__WORK ORDER__: Copy out exactly the lines from the start of the data to the line containing "25.5 (65, 1414)". Include both.

__MATERIAL SUPPLIED__:
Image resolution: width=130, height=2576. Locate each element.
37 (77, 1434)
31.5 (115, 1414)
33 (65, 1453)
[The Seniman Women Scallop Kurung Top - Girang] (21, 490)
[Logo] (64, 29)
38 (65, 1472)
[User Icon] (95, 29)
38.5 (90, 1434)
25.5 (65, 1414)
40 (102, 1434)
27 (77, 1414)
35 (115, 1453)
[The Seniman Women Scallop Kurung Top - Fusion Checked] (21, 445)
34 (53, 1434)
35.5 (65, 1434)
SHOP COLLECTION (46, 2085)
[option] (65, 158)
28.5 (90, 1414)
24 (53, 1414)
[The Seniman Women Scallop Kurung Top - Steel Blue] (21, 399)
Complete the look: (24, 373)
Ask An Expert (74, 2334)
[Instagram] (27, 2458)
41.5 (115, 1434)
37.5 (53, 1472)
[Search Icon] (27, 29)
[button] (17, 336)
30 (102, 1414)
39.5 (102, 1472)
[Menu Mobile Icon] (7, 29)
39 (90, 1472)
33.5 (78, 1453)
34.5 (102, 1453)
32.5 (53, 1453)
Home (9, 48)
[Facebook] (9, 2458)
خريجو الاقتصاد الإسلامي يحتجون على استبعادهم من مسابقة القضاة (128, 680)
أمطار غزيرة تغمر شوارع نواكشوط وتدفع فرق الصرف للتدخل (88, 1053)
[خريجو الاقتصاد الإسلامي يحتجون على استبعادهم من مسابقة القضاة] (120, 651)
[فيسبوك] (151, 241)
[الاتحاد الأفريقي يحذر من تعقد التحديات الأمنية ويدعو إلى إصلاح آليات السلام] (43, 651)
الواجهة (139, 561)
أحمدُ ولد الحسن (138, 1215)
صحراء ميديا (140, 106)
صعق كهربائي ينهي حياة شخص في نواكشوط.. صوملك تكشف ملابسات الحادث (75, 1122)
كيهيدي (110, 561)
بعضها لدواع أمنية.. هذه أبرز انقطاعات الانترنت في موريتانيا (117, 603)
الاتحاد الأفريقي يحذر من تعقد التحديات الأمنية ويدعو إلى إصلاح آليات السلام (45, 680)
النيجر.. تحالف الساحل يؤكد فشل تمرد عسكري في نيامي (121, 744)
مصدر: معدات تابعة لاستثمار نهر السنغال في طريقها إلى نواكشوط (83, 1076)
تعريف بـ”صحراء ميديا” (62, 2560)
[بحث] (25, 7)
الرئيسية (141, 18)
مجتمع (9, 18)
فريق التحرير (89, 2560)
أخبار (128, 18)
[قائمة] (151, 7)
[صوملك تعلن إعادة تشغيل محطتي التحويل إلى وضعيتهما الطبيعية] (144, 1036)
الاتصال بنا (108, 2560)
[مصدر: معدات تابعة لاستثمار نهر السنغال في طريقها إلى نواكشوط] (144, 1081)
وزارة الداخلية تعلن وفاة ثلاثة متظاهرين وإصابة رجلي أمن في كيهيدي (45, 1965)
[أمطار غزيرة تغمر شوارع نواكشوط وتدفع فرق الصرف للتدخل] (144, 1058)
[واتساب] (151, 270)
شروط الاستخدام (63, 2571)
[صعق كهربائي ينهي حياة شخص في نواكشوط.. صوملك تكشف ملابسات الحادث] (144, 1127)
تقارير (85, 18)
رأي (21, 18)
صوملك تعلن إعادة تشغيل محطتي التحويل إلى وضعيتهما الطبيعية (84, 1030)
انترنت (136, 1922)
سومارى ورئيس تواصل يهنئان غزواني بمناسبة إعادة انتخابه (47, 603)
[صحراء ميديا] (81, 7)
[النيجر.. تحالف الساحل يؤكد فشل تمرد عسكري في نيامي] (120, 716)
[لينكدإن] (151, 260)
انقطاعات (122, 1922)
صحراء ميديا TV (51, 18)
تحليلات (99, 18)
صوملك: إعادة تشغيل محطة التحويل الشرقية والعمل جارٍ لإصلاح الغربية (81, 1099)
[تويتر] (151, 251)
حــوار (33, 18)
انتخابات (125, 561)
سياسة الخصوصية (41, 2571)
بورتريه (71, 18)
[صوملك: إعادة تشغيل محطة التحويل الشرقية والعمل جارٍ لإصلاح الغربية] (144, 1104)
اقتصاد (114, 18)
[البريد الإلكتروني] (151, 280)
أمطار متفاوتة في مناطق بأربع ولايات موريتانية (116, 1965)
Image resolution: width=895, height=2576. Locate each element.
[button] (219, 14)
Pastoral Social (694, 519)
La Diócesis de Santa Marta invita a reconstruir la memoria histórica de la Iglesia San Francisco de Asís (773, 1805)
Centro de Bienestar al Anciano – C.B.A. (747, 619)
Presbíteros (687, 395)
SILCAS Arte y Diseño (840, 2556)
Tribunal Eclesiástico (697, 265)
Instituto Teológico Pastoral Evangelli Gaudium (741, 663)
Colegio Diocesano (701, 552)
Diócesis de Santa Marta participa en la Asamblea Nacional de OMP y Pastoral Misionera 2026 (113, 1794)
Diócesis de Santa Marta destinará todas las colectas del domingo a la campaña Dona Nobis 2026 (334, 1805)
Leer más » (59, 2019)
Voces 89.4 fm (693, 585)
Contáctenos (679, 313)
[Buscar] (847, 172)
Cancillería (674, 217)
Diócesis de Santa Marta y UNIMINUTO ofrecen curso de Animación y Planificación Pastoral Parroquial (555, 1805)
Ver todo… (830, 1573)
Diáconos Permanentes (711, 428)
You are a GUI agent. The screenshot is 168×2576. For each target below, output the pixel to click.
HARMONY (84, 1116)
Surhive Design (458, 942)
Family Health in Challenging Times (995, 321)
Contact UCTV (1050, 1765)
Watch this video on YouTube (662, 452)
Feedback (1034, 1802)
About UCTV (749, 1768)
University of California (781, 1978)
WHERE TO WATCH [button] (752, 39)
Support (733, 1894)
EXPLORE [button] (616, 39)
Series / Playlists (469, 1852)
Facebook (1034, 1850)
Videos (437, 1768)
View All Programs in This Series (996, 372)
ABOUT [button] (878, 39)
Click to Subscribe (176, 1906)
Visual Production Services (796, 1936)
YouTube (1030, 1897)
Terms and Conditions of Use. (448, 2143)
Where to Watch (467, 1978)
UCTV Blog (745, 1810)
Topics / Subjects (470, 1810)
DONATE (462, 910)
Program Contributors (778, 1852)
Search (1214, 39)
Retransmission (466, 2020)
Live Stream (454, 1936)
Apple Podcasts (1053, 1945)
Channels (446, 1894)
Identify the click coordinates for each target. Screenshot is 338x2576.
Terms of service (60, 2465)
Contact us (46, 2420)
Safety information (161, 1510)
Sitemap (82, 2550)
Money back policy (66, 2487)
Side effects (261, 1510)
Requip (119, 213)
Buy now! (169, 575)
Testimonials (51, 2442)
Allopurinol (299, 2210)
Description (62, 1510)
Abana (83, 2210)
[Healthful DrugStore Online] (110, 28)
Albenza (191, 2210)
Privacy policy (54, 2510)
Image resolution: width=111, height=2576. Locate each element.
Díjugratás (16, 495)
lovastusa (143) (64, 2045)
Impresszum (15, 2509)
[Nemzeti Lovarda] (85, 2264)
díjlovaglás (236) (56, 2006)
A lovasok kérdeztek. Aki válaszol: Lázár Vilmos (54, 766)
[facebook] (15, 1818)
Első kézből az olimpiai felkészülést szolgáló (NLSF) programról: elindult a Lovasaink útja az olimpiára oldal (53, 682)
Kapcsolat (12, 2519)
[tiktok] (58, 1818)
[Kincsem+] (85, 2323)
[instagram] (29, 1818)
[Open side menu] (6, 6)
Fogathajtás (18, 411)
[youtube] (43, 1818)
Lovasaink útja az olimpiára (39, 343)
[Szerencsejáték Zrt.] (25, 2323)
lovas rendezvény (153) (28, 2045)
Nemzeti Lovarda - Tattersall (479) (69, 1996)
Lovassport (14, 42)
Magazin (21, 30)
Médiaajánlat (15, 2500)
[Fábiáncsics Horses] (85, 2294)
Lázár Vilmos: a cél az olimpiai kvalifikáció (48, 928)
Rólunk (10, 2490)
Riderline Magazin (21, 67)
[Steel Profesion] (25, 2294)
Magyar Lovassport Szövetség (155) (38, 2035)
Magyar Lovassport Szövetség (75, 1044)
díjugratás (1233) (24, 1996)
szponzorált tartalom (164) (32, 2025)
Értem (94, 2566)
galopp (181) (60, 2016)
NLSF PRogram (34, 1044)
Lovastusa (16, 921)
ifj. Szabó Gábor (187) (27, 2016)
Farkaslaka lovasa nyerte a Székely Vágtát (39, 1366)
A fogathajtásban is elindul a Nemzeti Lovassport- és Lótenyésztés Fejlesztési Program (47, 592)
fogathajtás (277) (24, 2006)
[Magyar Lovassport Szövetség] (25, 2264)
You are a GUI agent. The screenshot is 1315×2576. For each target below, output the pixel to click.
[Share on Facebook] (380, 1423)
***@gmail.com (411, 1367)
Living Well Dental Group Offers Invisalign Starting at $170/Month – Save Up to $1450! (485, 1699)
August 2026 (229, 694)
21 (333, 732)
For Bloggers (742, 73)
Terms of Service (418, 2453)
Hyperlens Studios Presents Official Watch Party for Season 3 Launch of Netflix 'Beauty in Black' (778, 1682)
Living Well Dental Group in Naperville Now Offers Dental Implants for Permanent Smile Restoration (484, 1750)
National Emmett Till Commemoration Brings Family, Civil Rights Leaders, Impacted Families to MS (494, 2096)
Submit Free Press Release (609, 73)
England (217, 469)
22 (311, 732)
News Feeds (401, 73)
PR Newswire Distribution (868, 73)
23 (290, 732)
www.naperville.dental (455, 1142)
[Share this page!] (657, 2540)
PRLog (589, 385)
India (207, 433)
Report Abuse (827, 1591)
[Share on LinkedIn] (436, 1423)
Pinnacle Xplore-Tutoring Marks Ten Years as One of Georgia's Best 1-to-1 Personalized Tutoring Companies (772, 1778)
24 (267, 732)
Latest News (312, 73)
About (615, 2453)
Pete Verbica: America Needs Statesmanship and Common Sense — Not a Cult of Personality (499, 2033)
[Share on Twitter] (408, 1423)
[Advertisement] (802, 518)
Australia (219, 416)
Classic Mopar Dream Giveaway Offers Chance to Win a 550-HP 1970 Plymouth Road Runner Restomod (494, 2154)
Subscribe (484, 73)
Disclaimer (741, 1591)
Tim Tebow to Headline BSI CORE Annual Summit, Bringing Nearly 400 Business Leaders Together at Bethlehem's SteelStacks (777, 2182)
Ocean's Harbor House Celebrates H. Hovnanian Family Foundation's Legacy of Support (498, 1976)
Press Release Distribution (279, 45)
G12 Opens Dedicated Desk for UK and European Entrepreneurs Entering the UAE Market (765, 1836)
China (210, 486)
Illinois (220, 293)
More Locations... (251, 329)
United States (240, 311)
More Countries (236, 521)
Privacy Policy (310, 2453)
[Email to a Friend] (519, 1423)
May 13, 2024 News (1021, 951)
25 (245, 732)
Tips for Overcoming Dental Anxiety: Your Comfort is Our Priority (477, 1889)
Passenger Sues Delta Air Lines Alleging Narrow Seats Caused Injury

__PROBLEM SOLUTION__:
Image resolution: width=130, height=2576. Locate each element.
37 (77, 1434)
31.5 (115, 1414)
33 (65, 1453)
[The Seniman Women Scallop Kurung Top - Girang] (21, 490)
[Logo] (64, 29)
38 (65, 1472)
[User Icon] (95, 29)
38.5 (90, 1434)
25.5 (65, 1414)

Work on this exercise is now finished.